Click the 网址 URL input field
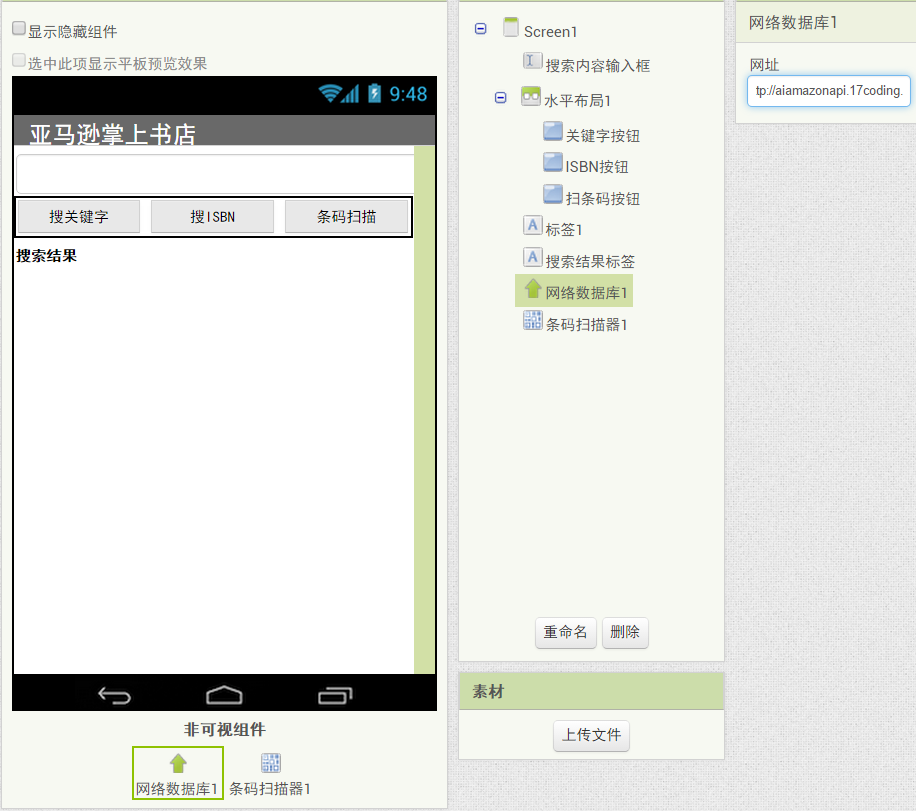Viewport: 916px width, 811px height. (x=828, y=91)
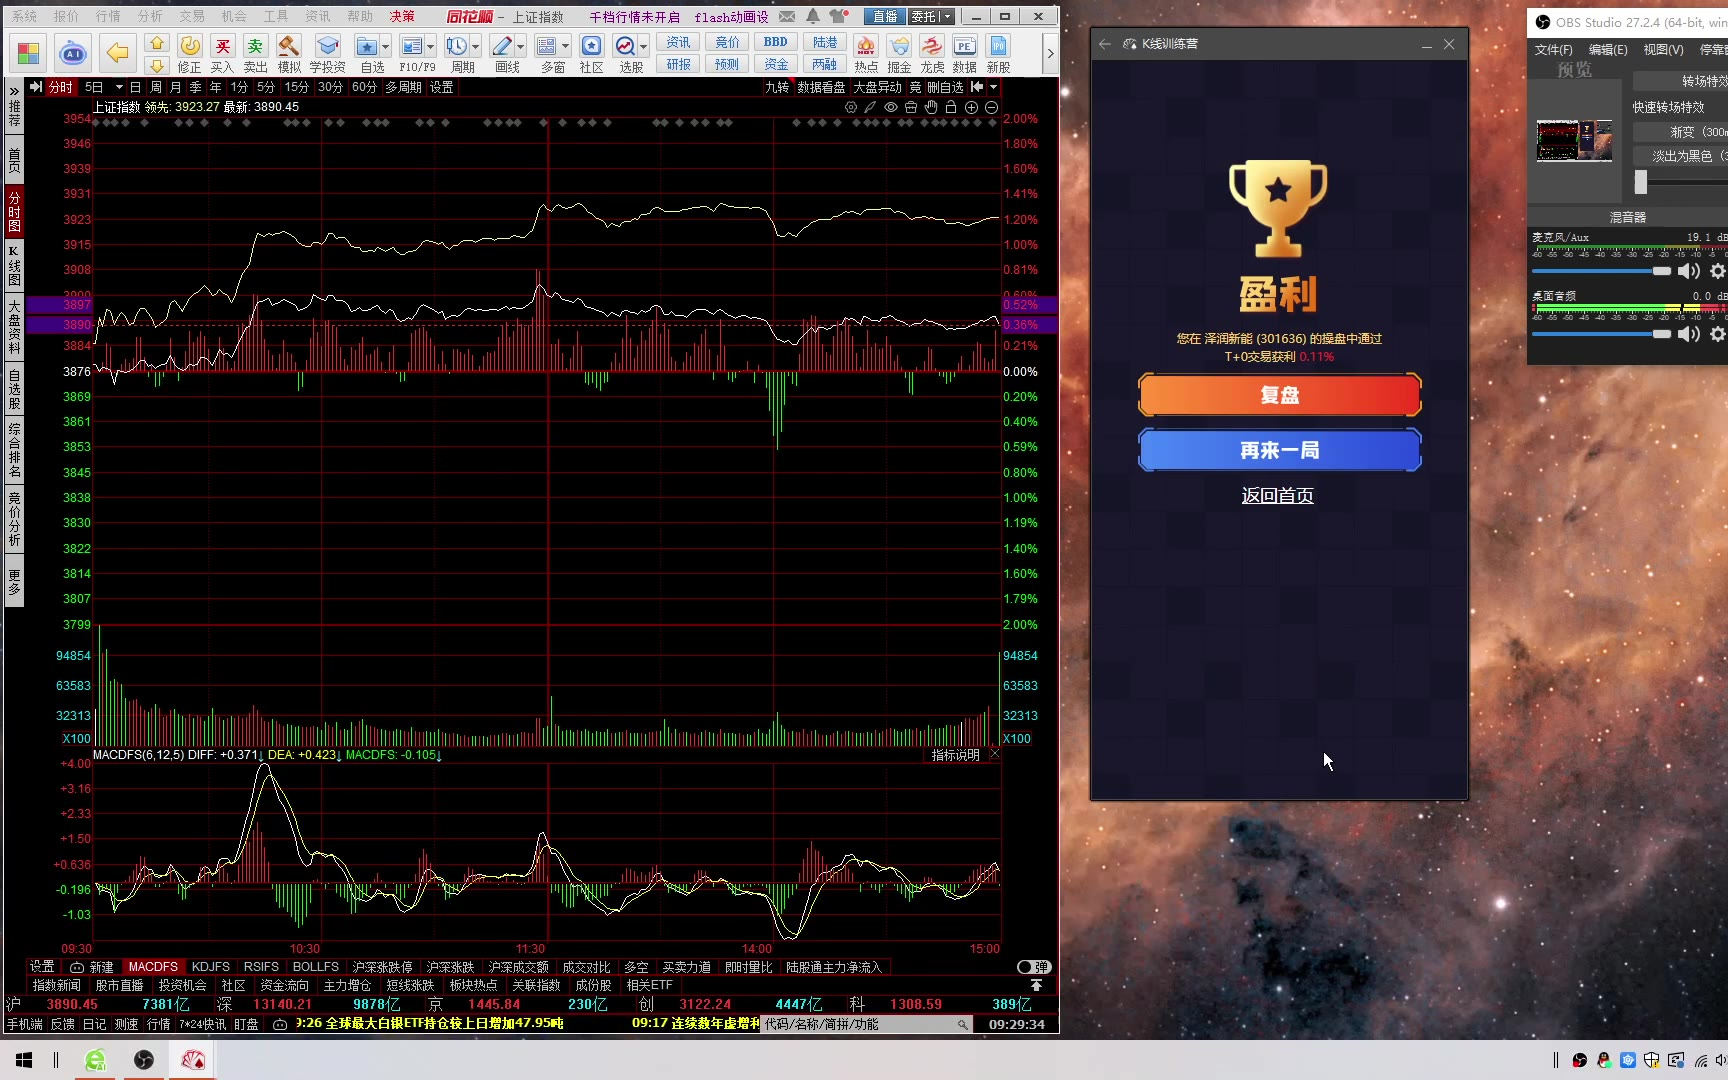Screen dimensions: 1728x1080
Task: Open the 5日 period dropdown arrow
Action: click(x=119, y=87)
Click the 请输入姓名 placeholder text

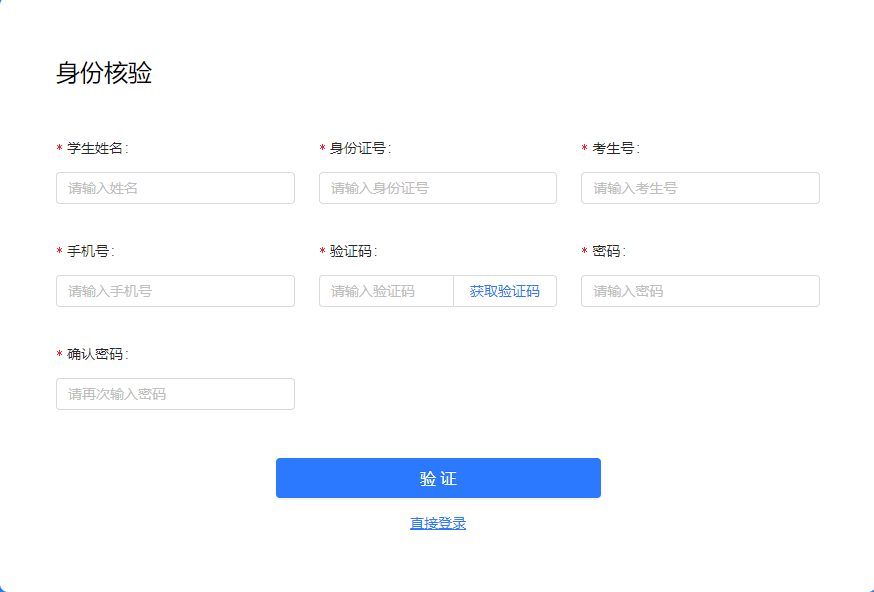tap(96, 188)
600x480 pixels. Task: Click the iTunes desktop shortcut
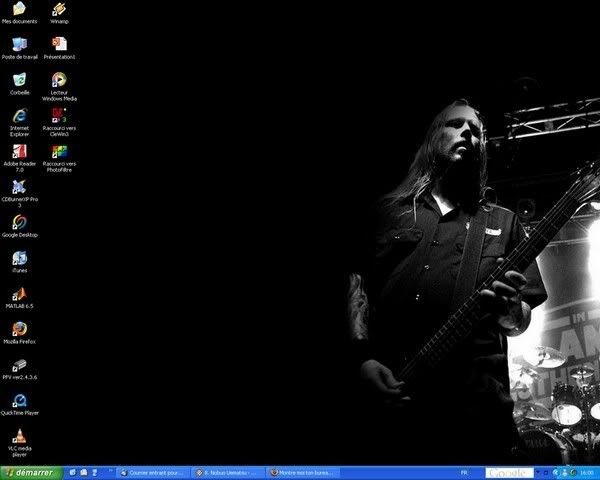19,258
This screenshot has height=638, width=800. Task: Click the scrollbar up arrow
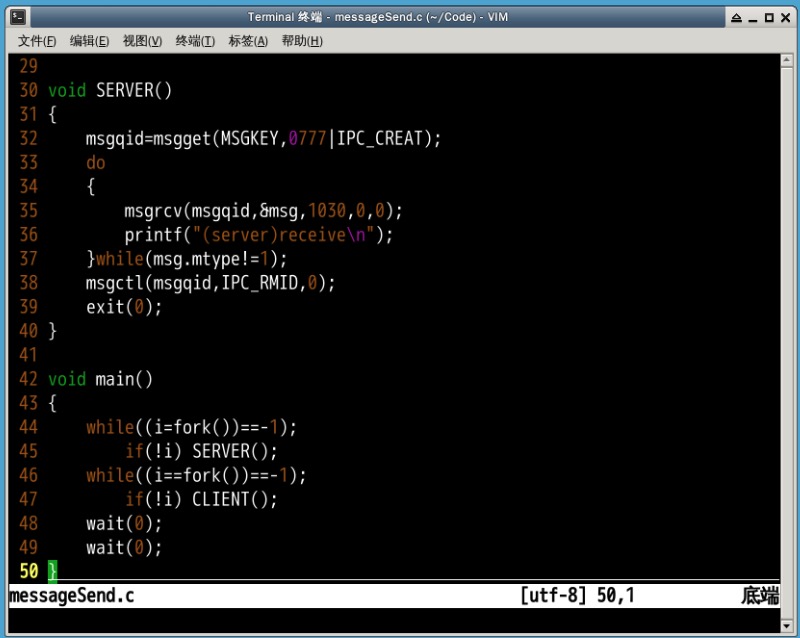(x=788, y=61)
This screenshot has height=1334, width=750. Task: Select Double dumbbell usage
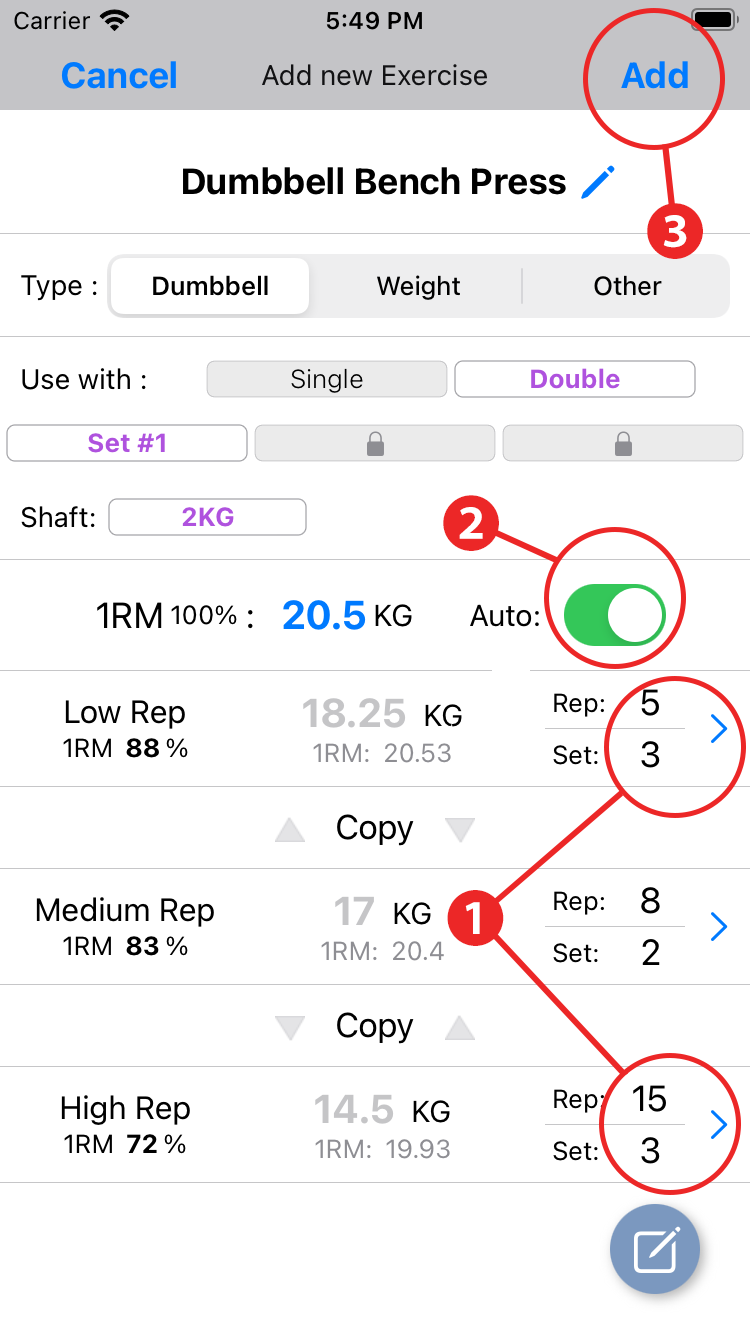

# Assignment
Could you reproduce the data above exactly, without its pictures?

# Result of the exercise
Click the 网址 URL input field
Viewport: 916px width, 811px height. (x=828, y=91)
Screen dimensions: 1728x1080
Task: Open the 5日 period dropdown arrow
Action: click(x=119, y=87)
Click the 请输入姓名 placeholder text

tap(96, 188)
600x480 pixels. Task: Click the iTunes desktop shortcut
19,258
This screenshot has height=638, width=800. Task: Click the scrollbar up arrow
(x=788, y=61)
This screenshot has height=1334, width=750. Task: Select Double dumbbell usage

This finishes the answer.